Collected data entries
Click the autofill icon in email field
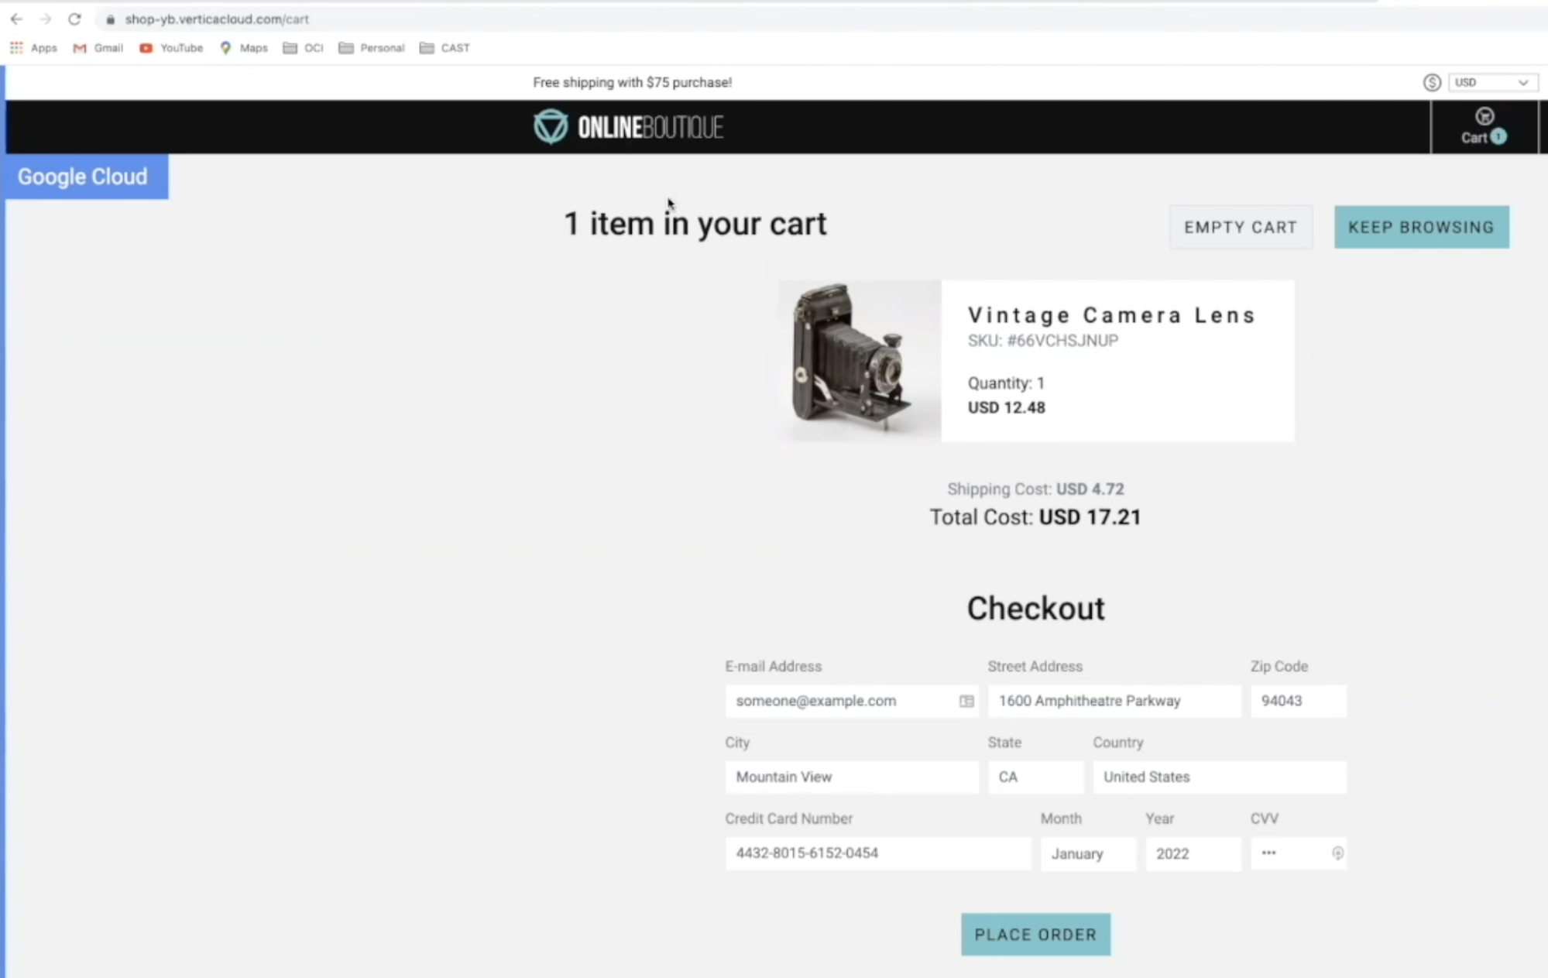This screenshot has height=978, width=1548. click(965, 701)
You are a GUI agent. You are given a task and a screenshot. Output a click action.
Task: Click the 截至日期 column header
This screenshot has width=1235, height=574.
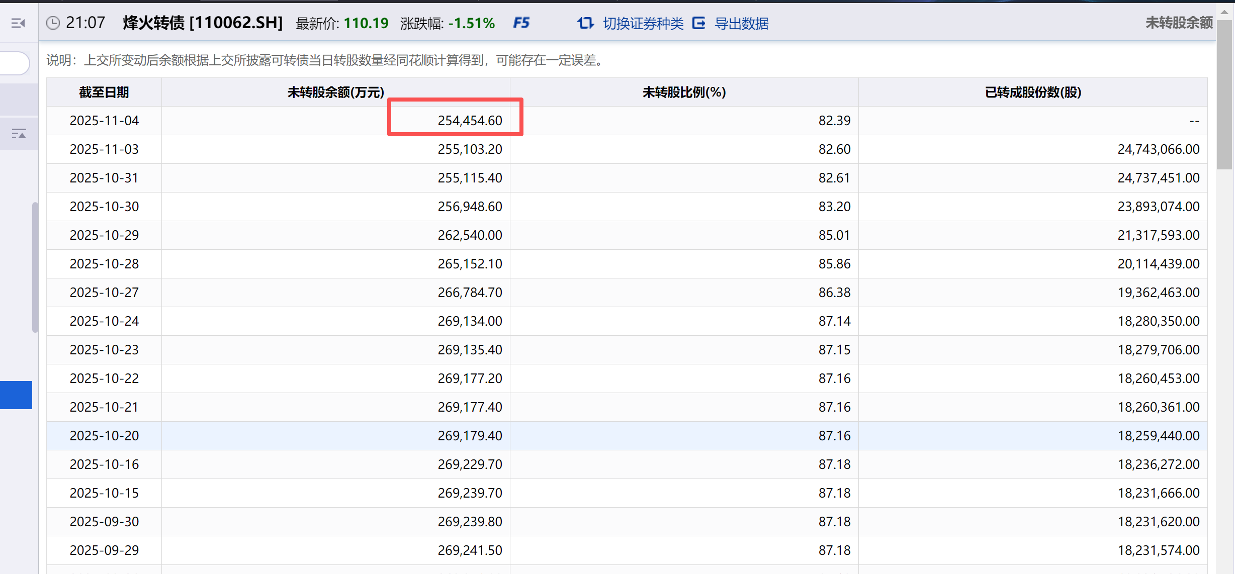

## TASK BRIEF:
Each record above should be copied character for character, with pictures dropped.

## TASK RESULT:
Click the autofill icon in email field
This screenshot has height=978, width=1548. click(965, 701)
You are a GUI agent. You are given a task and a screenshot. Output a click action.
Task: Click the 截至日期 column header
This screenshot has width=1235, height=574.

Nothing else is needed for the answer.